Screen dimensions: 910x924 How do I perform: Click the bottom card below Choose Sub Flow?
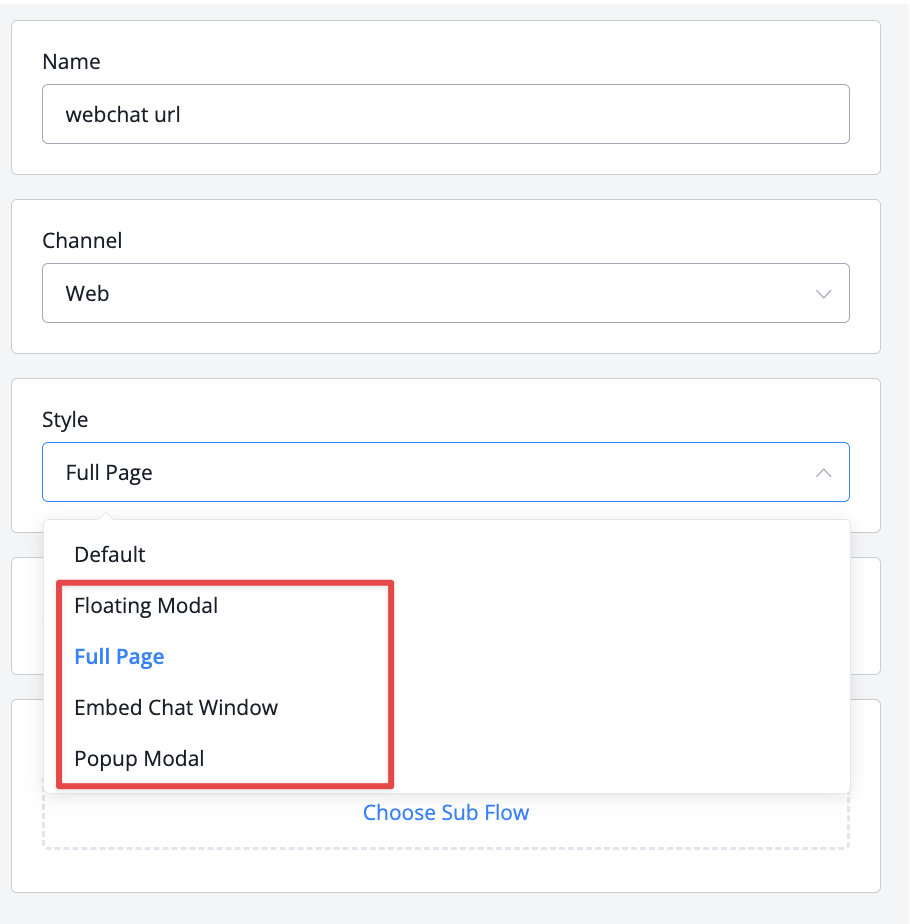(446, 871)
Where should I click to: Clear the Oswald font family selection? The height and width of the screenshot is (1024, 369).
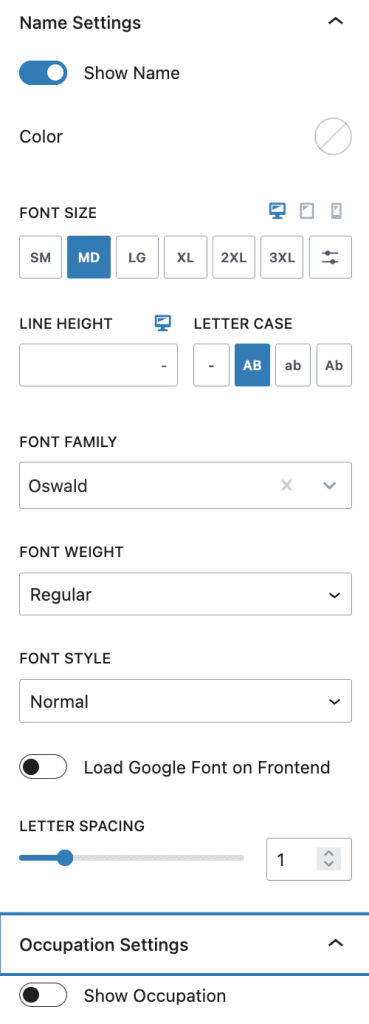click(286, 485)
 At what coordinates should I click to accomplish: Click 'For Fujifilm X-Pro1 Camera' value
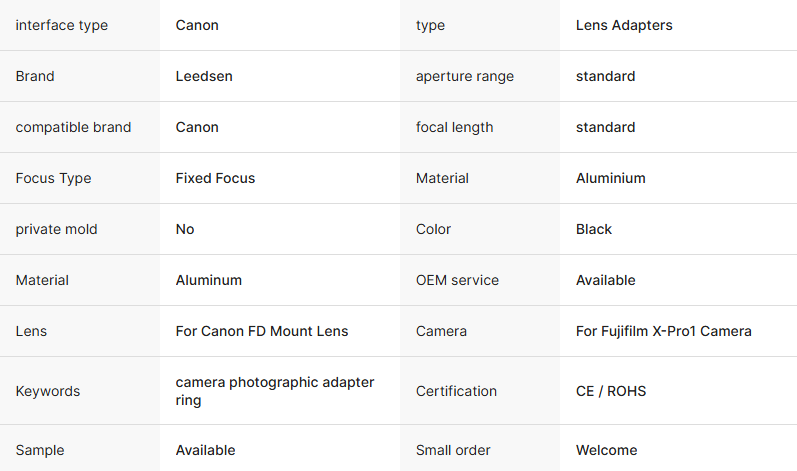(x=663, y=331)
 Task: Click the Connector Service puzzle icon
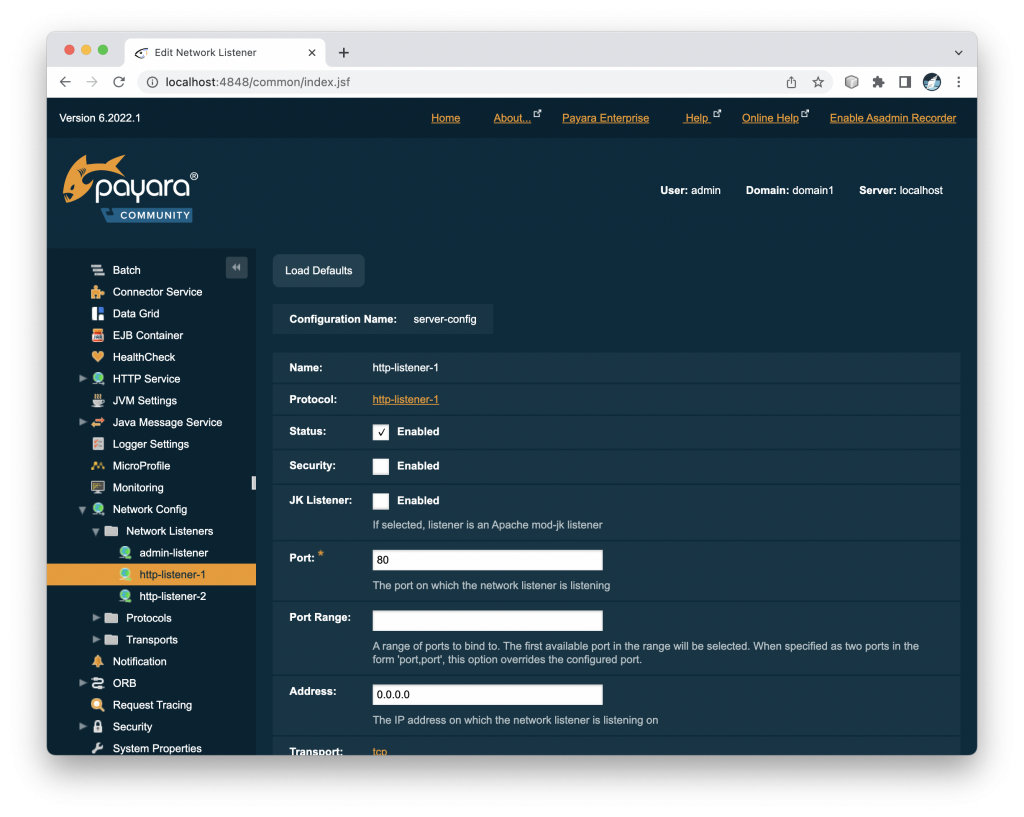tap(98, 292)
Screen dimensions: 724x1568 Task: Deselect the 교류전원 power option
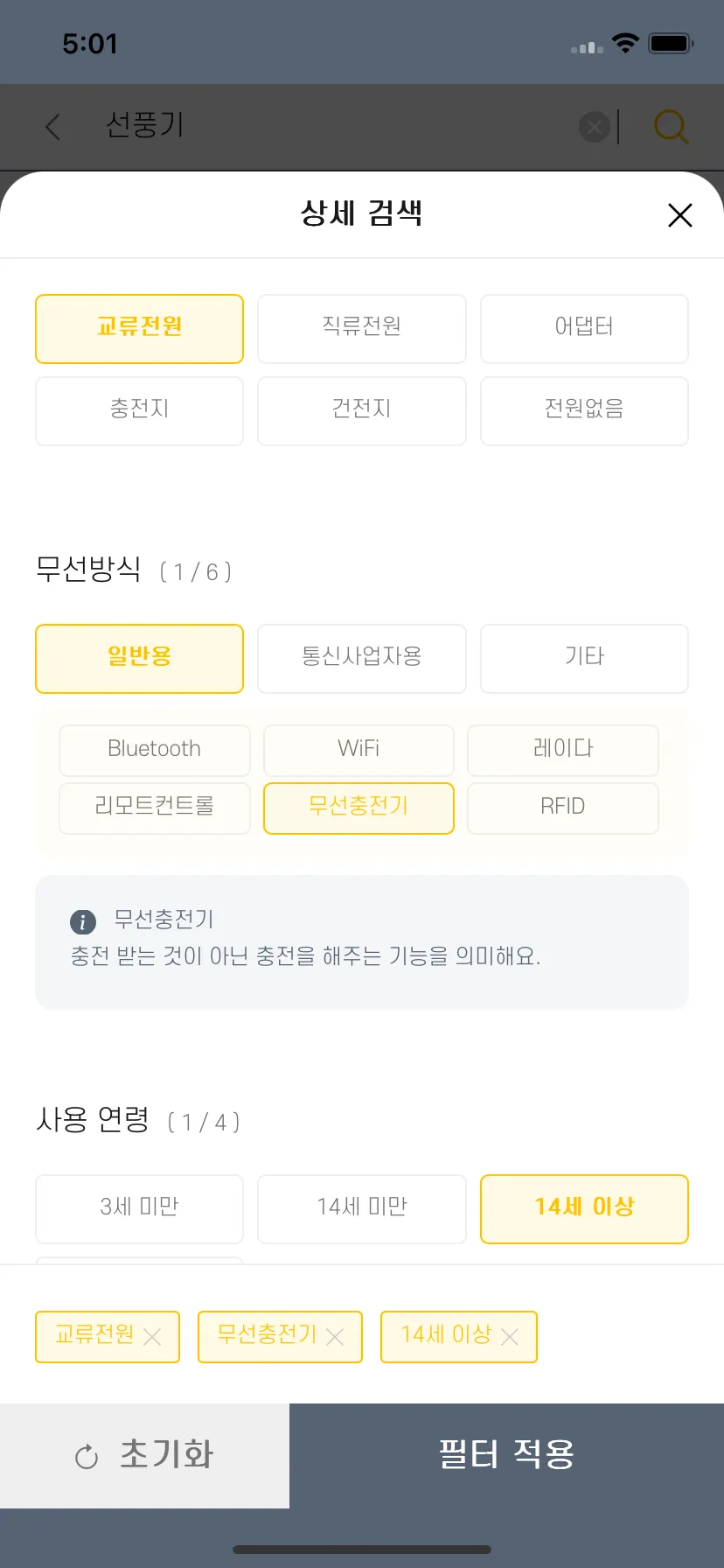click(139, 329)
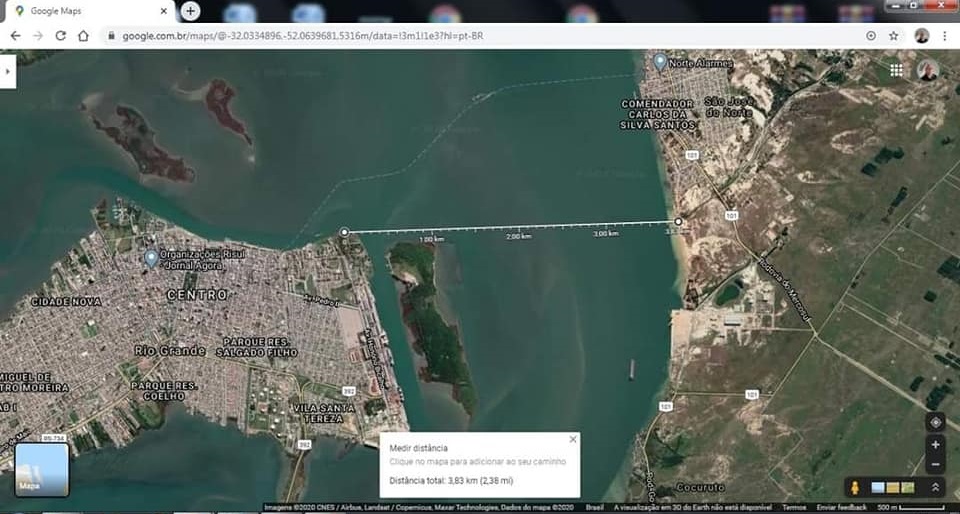Click the Norte Alarmes location pin
Image resolution: width=960 pixels, height=514 pixels.
tap(660, 62)
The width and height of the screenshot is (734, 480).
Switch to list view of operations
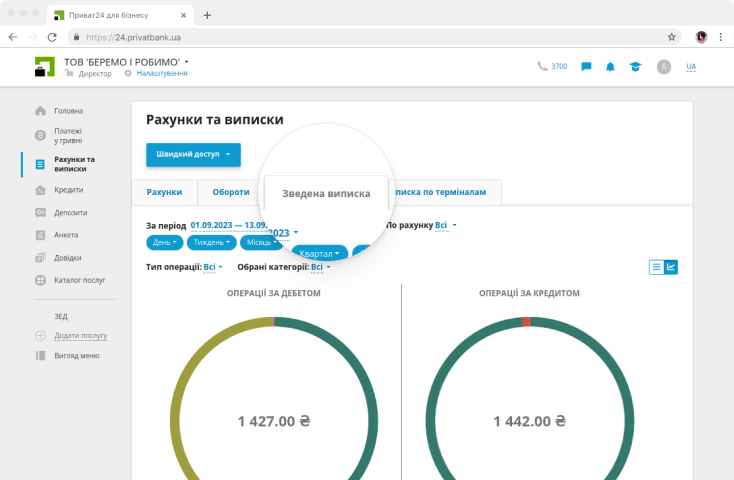pyautogui.click(x=657, y=267)
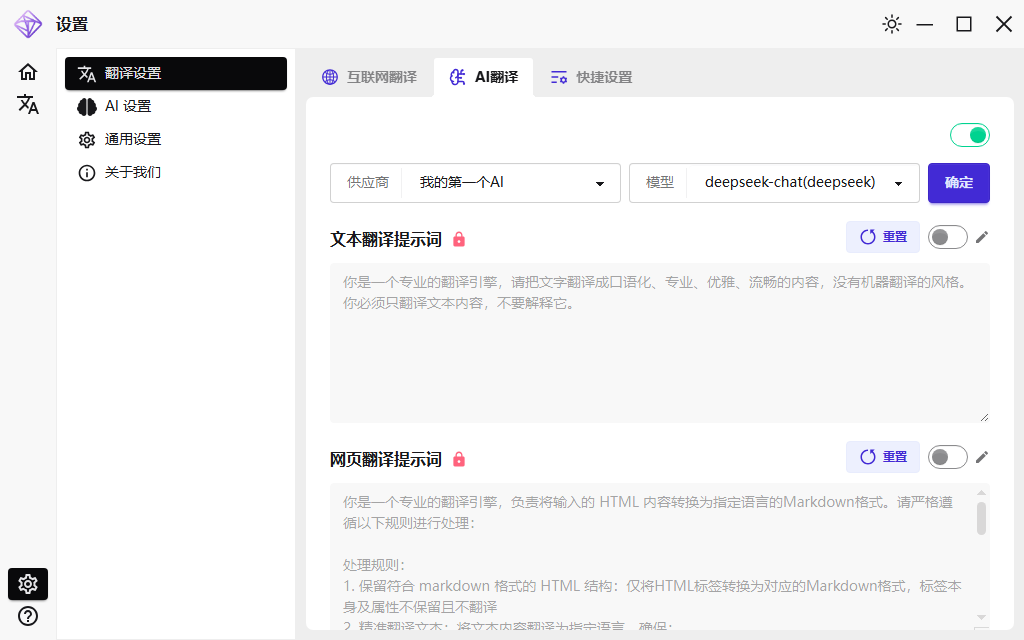The width and height of the screenshot is (1024, 640).
Task: Open the 供应商 provider dropdown
Action: (510, 183)
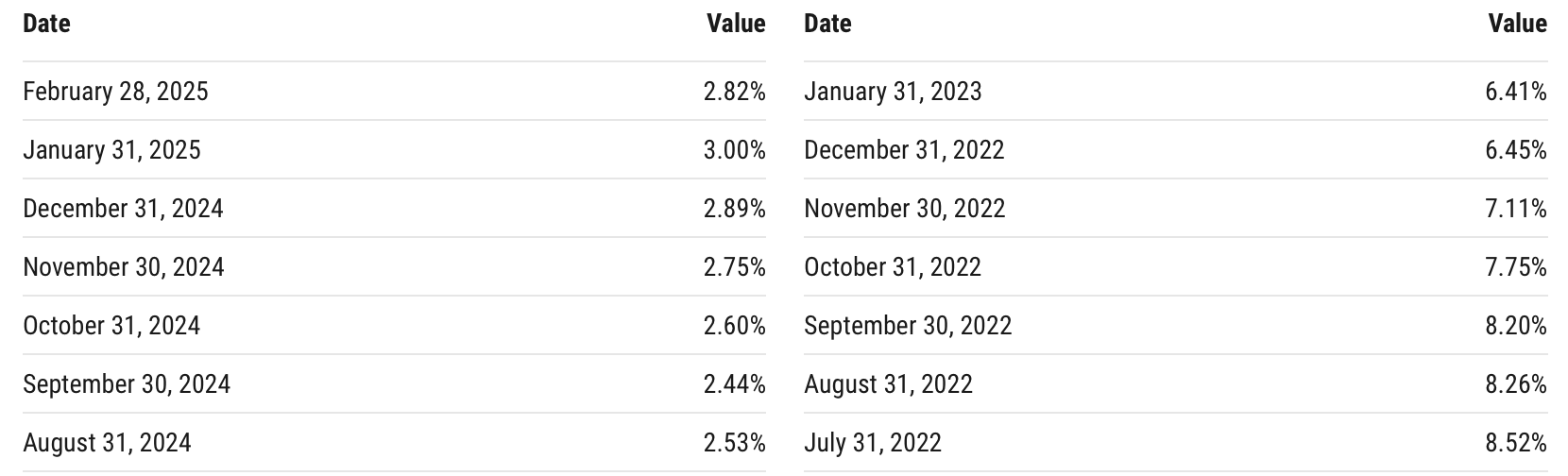Select the January 31, 2025 date

[x=111, y=150]
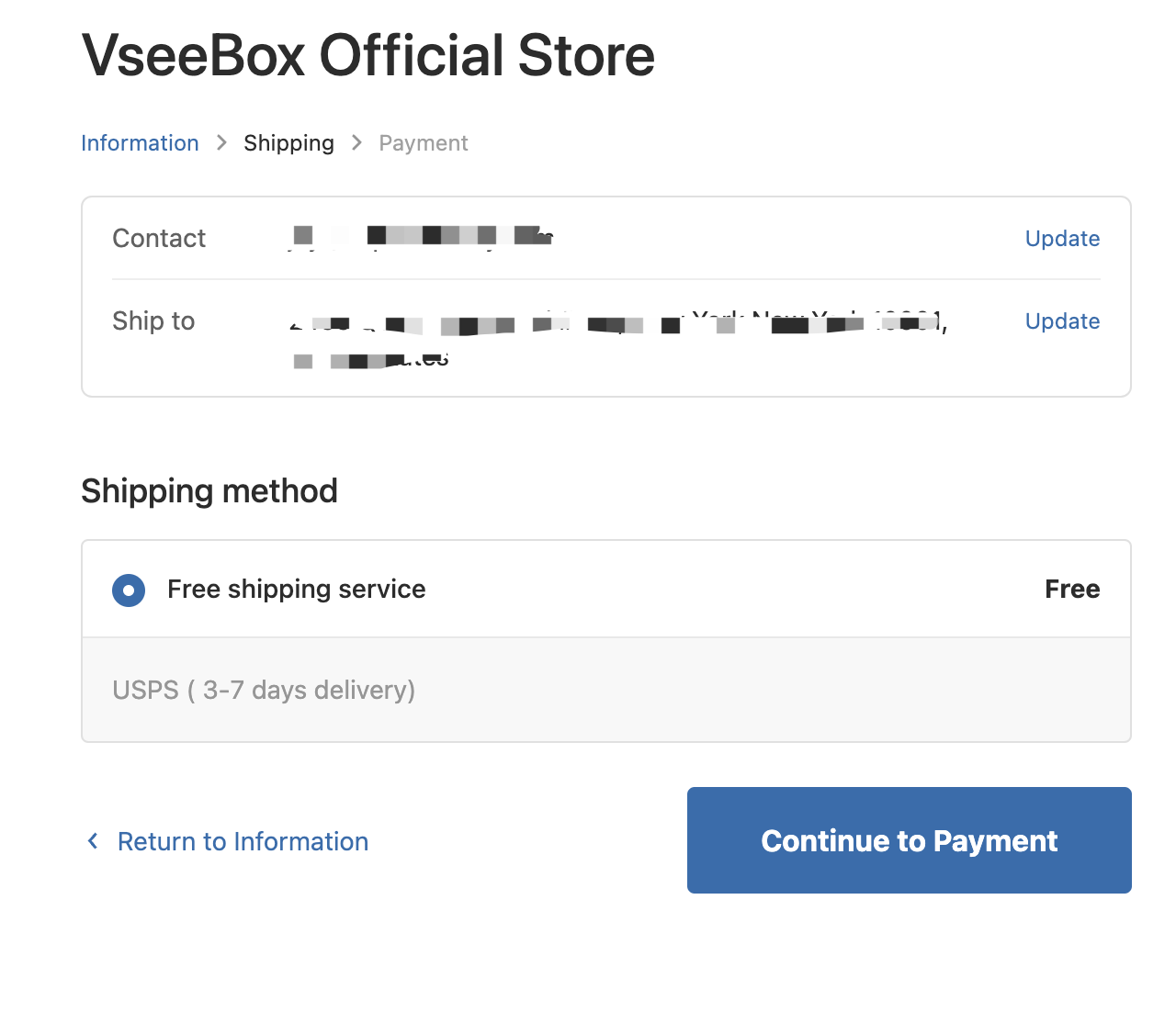
Task: Select the Shipping breadcrumb step
Action: (x=288, y=143)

────────────────────────────────────────

• **Aim of the task**
Copy nothing but the lines above from the one with "Task: Click the" to the one with "The width and height of the screenshot is (734, 480).", inclusive, word for word. Leave every picture out.

• **Answer section**
 Task: Click the Connector Service puzzle icon
tap(98, 292)
Screen dimensions: 724x1568 Task: Deselect the 교류전원 power option
click(139, 329)
Click the Norte Alarmes location pin
Image resolution: width=960 pixels, height=514 pixels.
tap(660, 62)
The width and height of the screenshot is (734, 480).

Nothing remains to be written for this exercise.